*Task instructions*: Would you return, word for word, the lines of the data below from the line with "Copy the response body using copy icon" through the line with "Given: Open the apps grid menu", and no others?

* * *

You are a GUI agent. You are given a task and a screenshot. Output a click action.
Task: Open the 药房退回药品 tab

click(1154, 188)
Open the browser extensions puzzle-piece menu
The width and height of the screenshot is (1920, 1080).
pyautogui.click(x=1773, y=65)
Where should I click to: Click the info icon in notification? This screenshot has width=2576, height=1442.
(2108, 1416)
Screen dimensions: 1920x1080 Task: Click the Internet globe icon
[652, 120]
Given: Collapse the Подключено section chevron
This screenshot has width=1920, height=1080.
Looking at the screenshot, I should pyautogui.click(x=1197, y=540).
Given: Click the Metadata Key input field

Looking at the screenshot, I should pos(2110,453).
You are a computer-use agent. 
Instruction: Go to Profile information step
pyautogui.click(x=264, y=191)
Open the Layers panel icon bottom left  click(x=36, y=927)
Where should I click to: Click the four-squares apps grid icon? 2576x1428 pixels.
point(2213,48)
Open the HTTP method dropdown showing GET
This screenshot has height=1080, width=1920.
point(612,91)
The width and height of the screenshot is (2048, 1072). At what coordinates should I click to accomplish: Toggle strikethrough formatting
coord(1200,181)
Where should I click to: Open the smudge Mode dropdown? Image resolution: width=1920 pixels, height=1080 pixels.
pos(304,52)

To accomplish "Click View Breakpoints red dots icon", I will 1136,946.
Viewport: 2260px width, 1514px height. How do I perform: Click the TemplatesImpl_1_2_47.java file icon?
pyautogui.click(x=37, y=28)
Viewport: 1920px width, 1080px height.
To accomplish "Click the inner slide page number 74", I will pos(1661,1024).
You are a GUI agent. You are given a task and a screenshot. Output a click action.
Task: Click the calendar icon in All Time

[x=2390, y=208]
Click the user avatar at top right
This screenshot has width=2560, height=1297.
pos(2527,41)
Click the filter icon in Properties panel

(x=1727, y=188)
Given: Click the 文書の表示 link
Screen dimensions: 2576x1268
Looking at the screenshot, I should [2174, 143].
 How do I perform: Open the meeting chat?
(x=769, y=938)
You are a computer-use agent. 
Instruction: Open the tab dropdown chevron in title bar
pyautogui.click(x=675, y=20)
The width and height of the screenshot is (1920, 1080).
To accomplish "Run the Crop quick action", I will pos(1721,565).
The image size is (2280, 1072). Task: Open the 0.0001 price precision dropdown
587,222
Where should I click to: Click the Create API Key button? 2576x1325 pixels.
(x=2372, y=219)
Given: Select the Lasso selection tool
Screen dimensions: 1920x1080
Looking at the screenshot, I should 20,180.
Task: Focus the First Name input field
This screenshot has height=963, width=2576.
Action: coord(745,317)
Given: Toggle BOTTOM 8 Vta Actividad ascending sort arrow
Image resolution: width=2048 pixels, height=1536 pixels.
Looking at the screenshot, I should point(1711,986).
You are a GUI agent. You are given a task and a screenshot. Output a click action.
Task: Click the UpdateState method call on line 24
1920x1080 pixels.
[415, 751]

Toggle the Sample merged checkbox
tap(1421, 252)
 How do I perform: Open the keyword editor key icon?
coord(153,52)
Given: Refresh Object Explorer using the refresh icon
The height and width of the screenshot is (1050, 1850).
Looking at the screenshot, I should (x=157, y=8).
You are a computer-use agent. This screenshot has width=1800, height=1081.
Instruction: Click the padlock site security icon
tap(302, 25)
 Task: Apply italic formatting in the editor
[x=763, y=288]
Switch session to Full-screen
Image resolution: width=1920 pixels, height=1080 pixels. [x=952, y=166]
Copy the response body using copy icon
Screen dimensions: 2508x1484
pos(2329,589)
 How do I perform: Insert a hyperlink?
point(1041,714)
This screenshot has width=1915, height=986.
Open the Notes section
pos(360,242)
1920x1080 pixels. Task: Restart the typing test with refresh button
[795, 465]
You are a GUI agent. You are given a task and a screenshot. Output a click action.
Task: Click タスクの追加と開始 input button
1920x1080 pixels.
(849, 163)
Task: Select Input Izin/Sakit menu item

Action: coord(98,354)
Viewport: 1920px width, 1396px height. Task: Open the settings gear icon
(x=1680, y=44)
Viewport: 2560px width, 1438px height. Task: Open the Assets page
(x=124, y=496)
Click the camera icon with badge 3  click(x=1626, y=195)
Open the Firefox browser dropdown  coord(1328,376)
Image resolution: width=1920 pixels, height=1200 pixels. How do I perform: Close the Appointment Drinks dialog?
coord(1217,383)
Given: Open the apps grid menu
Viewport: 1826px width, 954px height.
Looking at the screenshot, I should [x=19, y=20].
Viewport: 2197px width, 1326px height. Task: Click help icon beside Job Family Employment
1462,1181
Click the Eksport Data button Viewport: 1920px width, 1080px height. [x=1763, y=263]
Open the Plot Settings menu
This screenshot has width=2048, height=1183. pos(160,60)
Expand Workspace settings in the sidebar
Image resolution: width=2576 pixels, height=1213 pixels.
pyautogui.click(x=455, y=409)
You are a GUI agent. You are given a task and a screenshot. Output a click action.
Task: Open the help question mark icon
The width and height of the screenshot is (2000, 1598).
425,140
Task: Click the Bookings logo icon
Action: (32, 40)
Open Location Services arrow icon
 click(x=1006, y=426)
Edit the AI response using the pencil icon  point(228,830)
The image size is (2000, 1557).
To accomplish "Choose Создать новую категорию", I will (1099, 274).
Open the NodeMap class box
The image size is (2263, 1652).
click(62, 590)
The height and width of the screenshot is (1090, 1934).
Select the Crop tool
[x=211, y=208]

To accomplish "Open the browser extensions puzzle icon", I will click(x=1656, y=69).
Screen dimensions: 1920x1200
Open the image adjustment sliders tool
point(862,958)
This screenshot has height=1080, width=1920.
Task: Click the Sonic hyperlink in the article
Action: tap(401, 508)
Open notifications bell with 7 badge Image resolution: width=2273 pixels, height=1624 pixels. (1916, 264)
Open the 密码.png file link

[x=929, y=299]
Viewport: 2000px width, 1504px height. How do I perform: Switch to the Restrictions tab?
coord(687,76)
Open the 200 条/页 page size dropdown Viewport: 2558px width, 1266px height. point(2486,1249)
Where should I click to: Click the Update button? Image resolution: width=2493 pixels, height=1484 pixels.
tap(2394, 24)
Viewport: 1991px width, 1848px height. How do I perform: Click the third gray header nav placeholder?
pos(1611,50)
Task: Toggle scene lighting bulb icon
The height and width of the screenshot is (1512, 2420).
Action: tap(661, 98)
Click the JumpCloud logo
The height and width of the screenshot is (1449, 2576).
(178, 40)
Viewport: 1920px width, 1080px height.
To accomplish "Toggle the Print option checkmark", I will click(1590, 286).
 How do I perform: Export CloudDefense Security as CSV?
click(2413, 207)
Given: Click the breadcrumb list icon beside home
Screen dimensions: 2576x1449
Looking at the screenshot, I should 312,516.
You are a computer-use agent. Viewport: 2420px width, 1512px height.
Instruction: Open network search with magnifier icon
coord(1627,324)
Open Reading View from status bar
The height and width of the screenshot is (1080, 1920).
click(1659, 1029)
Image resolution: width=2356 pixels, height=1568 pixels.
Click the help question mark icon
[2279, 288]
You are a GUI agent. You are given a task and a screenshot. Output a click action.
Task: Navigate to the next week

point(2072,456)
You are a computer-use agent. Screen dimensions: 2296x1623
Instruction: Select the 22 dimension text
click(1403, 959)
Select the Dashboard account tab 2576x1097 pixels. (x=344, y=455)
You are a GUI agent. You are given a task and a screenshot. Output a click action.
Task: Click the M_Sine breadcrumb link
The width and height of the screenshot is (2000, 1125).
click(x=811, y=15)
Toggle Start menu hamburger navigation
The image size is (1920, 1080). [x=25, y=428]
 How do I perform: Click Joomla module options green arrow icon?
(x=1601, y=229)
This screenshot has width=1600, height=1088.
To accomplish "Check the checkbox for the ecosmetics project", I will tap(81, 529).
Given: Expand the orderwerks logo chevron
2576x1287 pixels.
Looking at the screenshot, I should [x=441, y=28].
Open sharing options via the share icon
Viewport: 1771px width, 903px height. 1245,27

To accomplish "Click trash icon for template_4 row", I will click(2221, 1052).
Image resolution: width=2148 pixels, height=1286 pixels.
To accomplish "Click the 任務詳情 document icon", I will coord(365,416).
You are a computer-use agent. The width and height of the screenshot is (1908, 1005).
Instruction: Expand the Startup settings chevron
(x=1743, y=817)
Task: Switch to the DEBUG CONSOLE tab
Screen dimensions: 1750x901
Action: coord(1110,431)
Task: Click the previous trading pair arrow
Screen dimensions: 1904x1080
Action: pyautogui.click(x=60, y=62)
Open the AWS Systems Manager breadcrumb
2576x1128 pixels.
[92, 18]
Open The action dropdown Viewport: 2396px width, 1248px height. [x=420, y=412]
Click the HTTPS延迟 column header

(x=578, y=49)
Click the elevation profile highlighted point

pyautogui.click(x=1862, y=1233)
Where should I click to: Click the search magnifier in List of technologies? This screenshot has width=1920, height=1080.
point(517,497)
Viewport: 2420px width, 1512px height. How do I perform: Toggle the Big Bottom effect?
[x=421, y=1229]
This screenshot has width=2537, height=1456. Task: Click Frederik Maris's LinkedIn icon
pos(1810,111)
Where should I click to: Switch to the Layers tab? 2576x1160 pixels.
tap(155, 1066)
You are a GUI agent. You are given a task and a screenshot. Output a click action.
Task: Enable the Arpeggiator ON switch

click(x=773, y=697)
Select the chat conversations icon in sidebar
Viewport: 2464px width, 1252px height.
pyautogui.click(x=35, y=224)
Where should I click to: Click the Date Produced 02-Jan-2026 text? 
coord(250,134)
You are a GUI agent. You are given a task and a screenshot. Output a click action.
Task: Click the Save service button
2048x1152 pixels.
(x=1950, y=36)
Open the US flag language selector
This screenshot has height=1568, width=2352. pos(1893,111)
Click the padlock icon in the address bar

* * *

*Answer area*:
Copy the response body using copy icon
Screen dimensions: 2508x1484
pos(2329,589)
 How do I perform: Insert a hyperlink?
point(1041,714)
This screenshot has width=1915, height=986.
Open the Notes section
pos(360,242)
1920x1080 pixels. Task: Restart the typing test with refresh button
[795, 465]
You are a GUI agent. You are given a task and a screenshot. Output a click action.
Task: Click タスクの追加と開始 input button
1920x1080 pixels.
(849, 163)
Task: Select Input Izin/Sakit menu item

Action: coord(98,354)
Viewport: 1920px width, 1396px height. Task: Open the settings gear icon
(x=1680, y=44)
Viewport: 2560px width, 1438px height. Task: Open the Assets page
(x=124, y=496)
Click the camera icon with badge 3  click(x=1626, y=195)
Open the Firefox browser dropdown  coord(1328,376)
Image resolution: width=1920 pixels, height=1200 pixels. How do I perform: Close the Appointment Drinks dialog?
coord(1217,383)
Given: Open the apps grid menu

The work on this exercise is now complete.